EXERCISE GOAL:
Below are records; extract exactly the lines from the one with "This screenshot has height=601, width=1513." through the final line, including both, but drop the pictures.

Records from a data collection
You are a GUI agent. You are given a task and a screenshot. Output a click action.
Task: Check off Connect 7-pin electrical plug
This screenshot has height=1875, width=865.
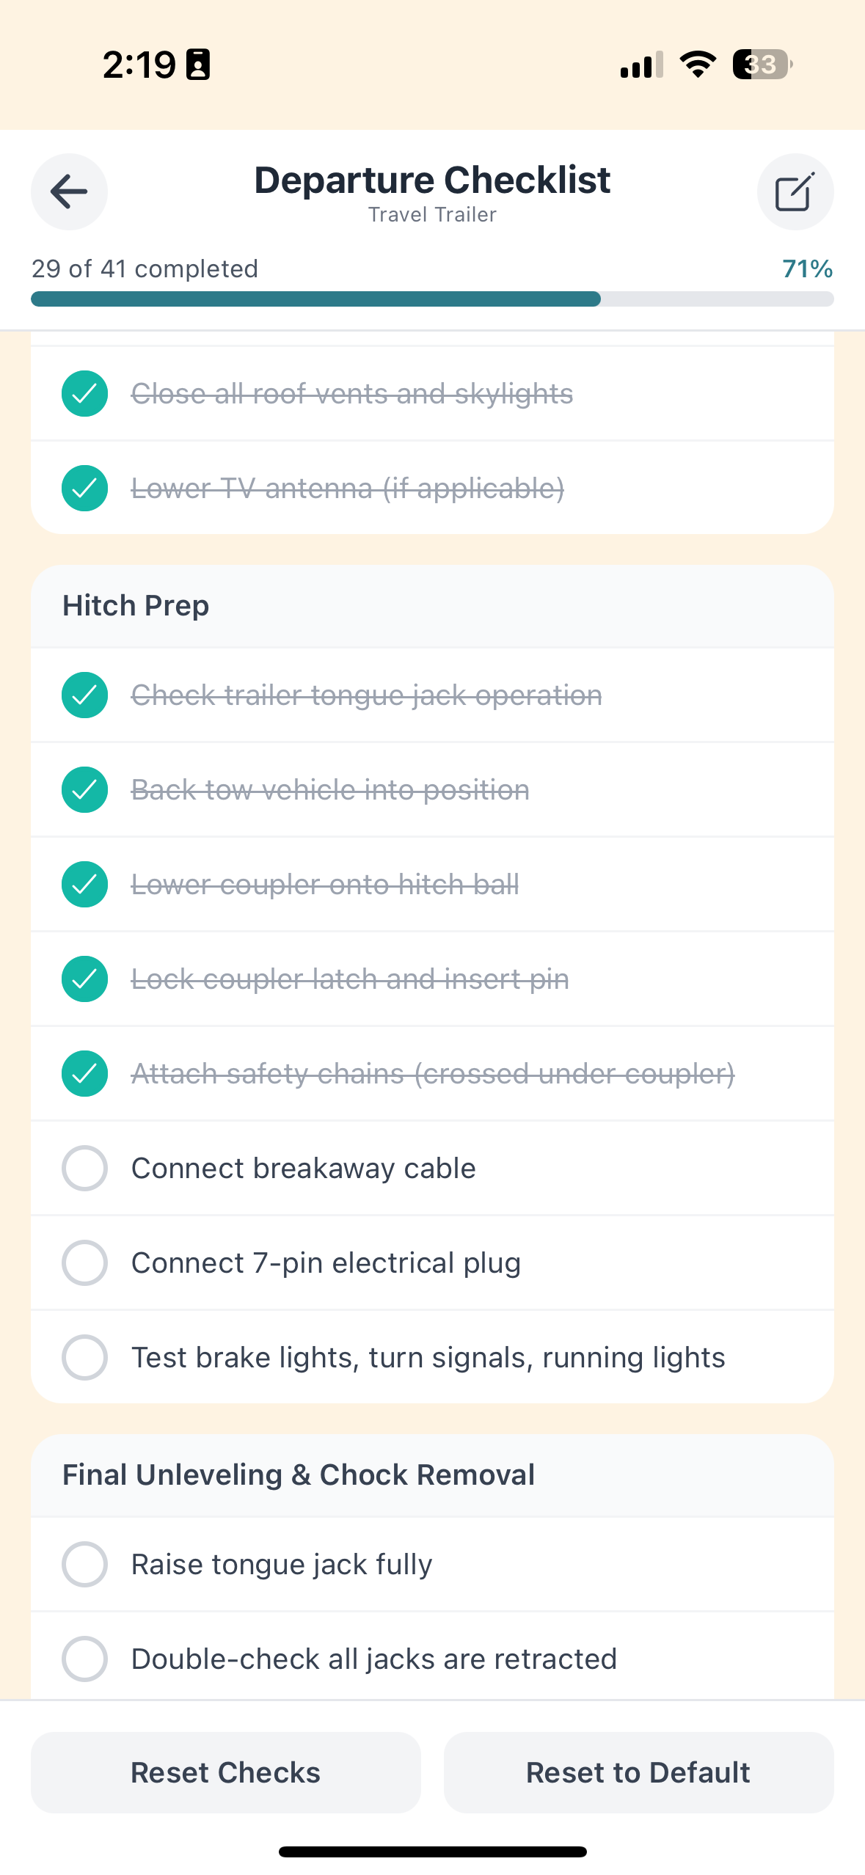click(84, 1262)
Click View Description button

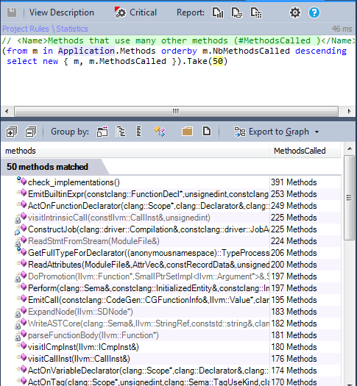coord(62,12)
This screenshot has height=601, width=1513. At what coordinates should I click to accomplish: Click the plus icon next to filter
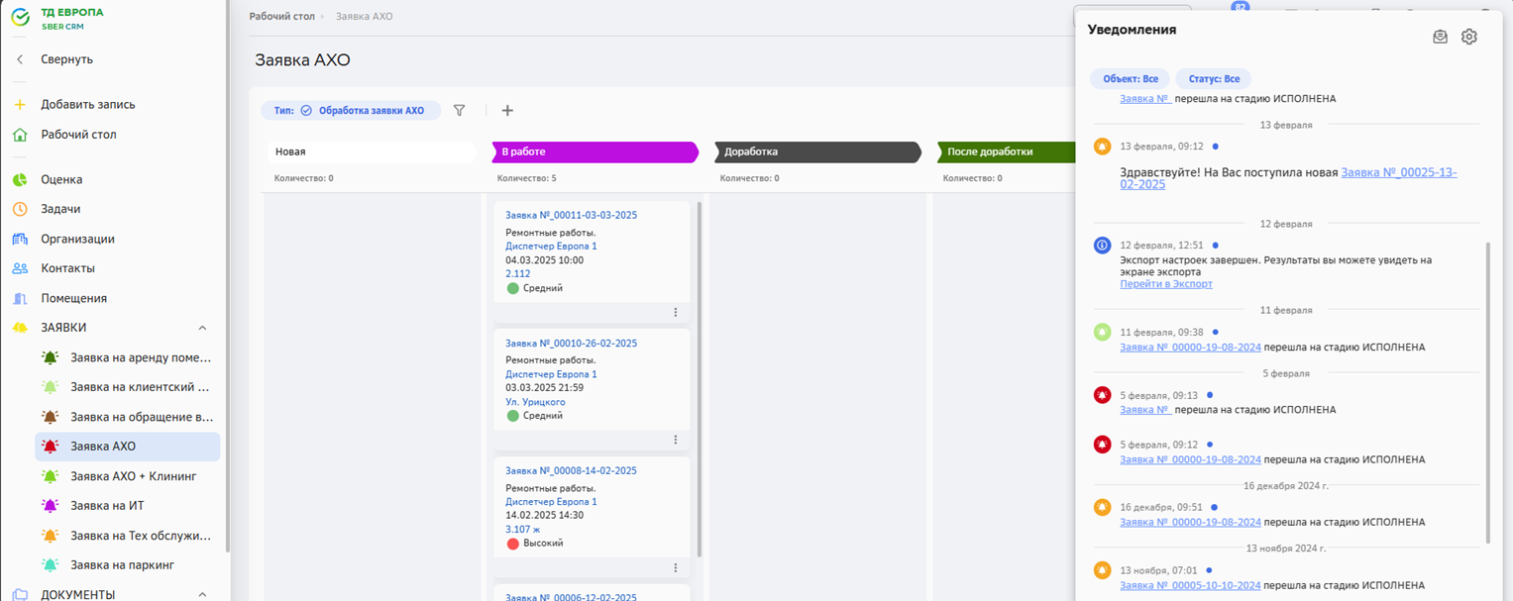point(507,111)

SOLUTION TO THE PROBLEM:
This screenshot has height=601, width=1513. At what coordinates should I click to accomplish: Click the plus icon next to filter
point(507,111)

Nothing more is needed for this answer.